• _Action item_: Which lines run from the one with "Viewport: 682px width, 426px" through the end of the data? Retype them exactly, without pictures.

════

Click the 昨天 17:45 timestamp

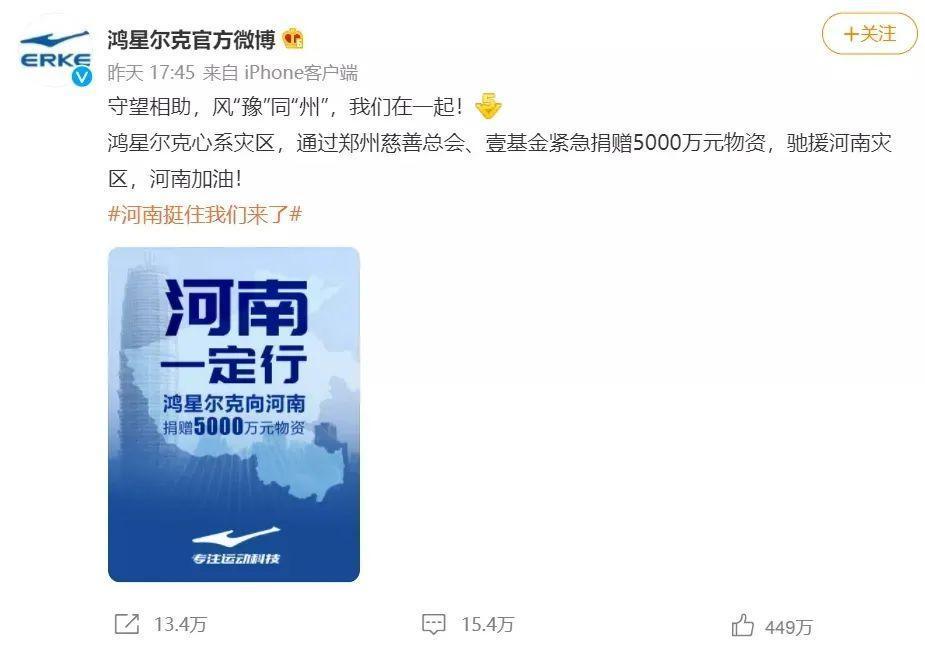pyautogui.click(x=151, y=73)
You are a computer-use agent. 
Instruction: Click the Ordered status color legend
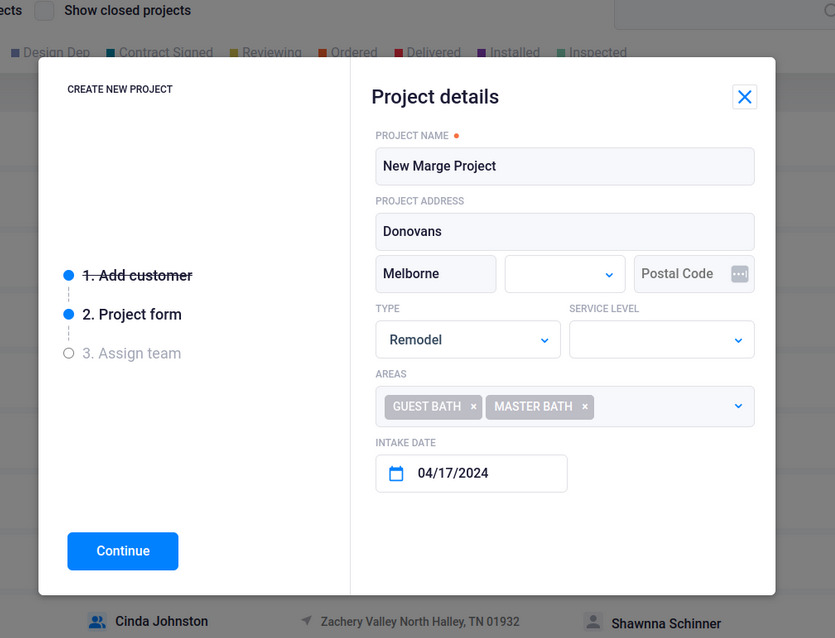tap(348, 52)
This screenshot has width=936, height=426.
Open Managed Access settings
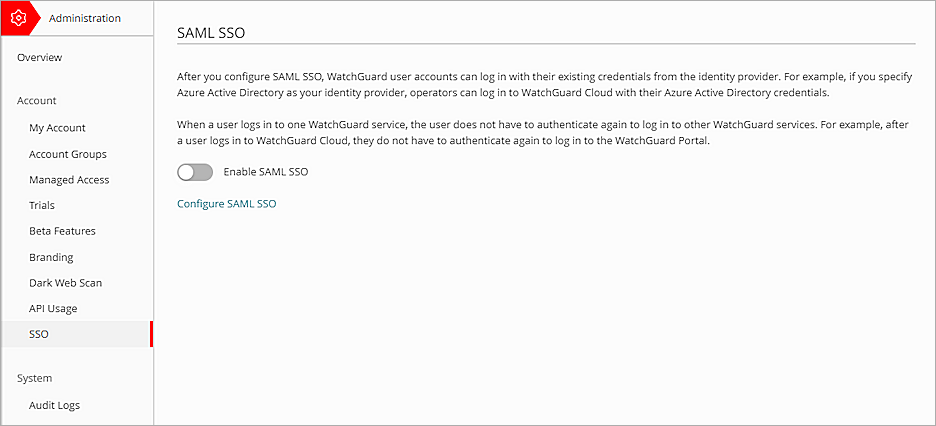[69, 180]
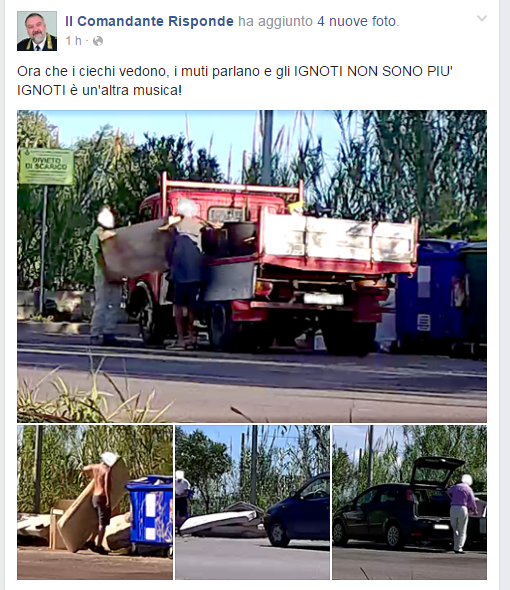Visit the Il Comandante Risponde page link
This screenshot has width=510, height=590.
coord(149,21)
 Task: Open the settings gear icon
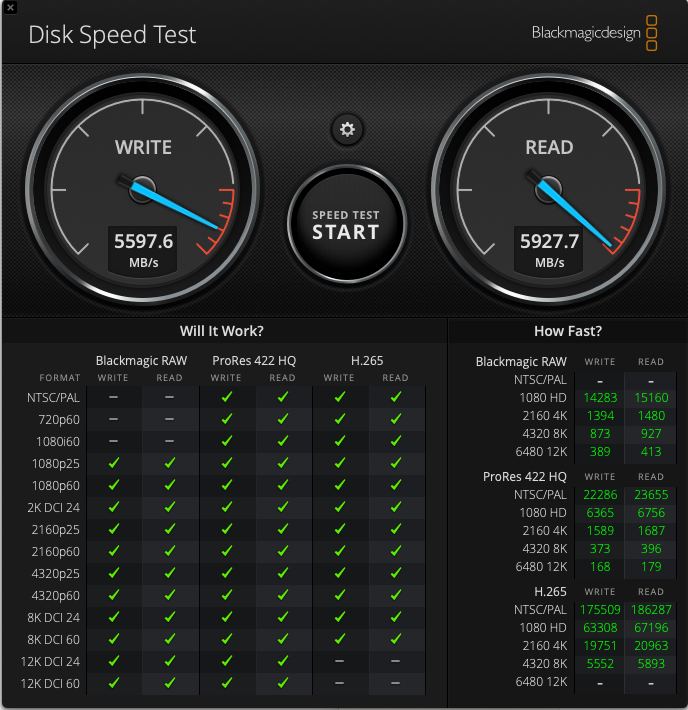click(347, 128)
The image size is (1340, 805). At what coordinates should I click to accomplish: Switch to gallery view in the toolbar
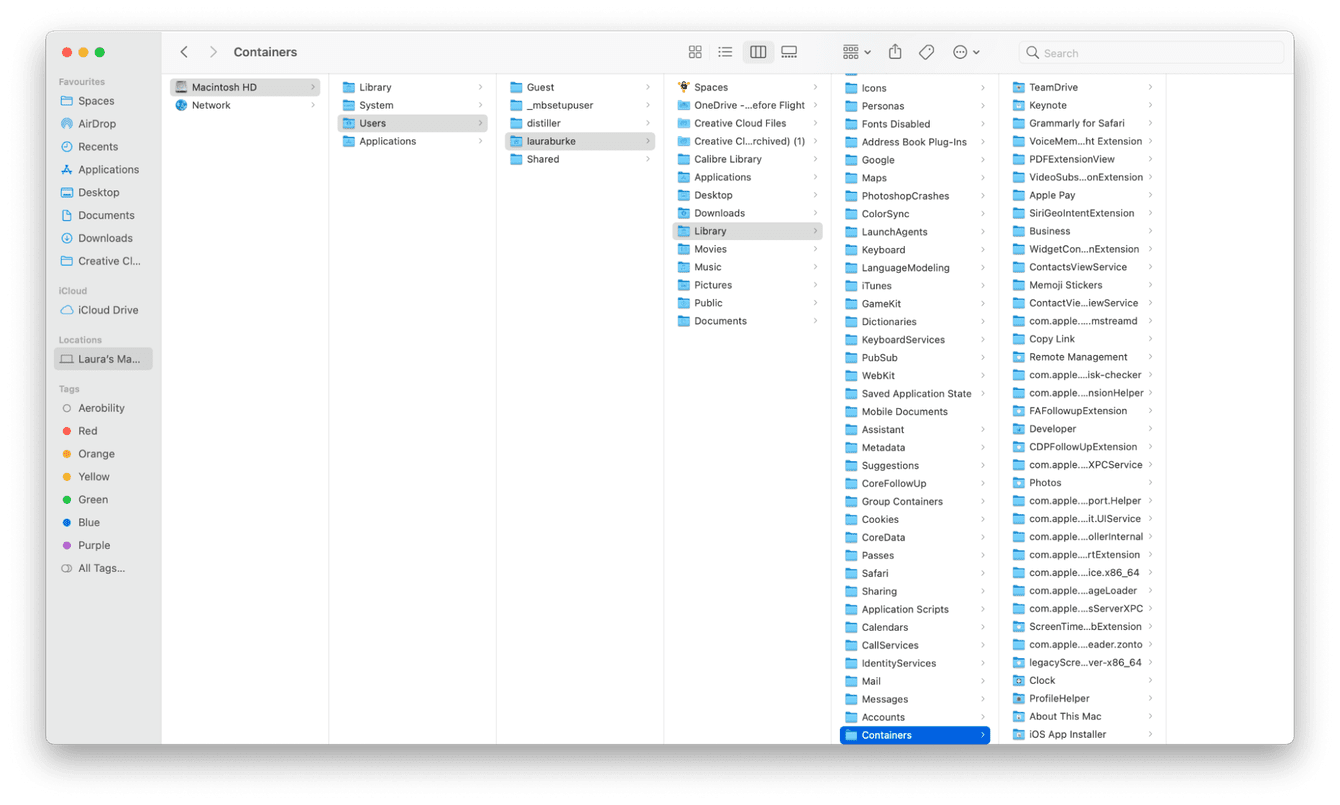tap(789, 51)

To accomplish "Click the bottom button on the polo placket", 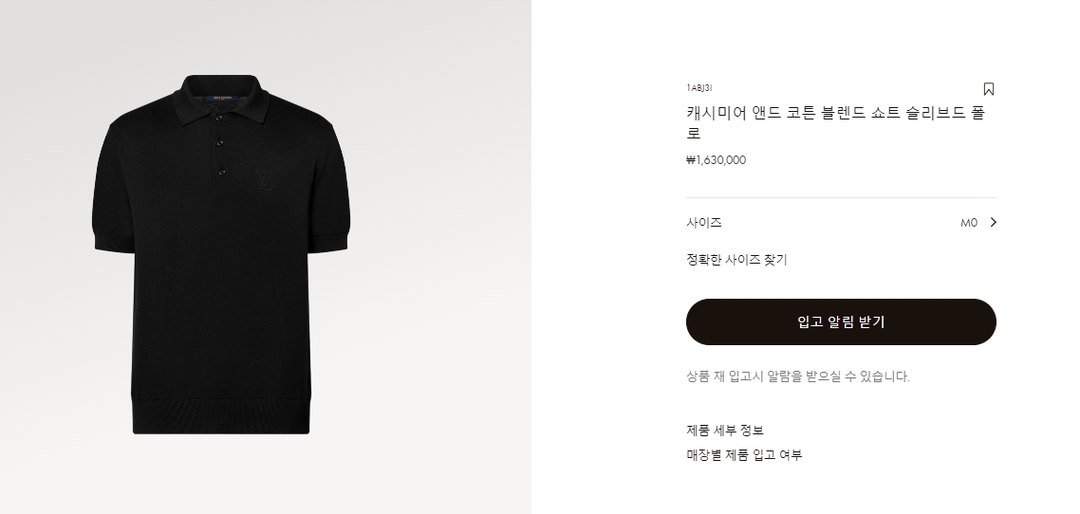I will pos(220,171).
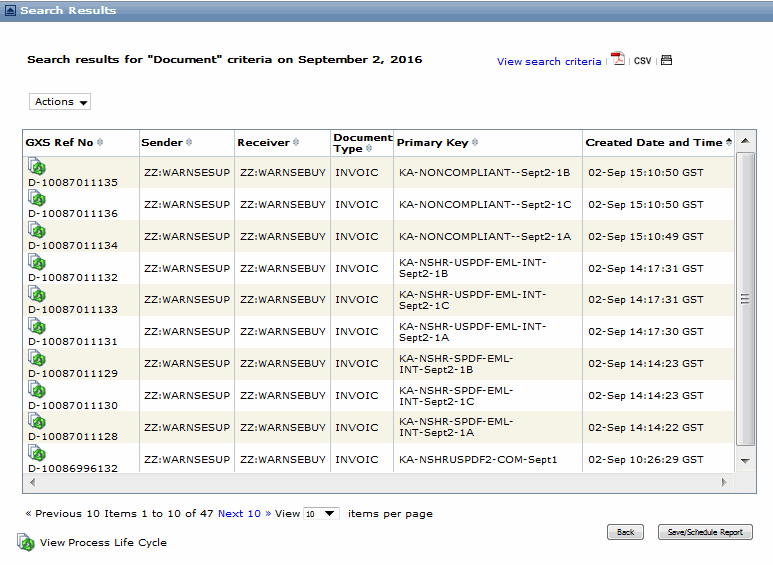Screen dimensions: 773x565
Task: Click the Back button
Action: pos(625,532)
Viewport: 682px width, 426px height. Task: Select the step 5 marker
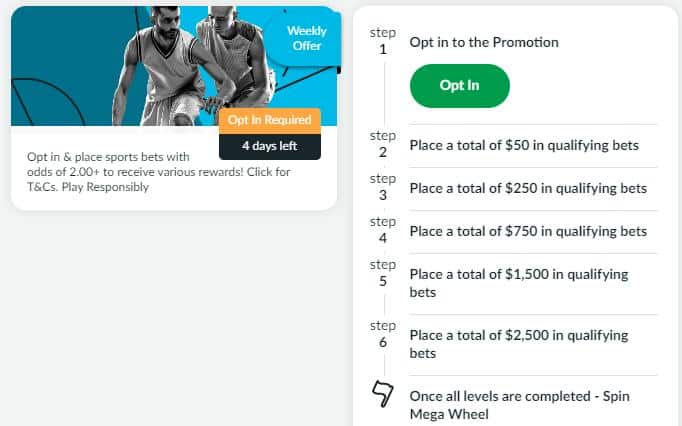382,273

════

• _Answer_:
Viewport: 682px width, 426px height. Task: Select the step 5 marker
382,273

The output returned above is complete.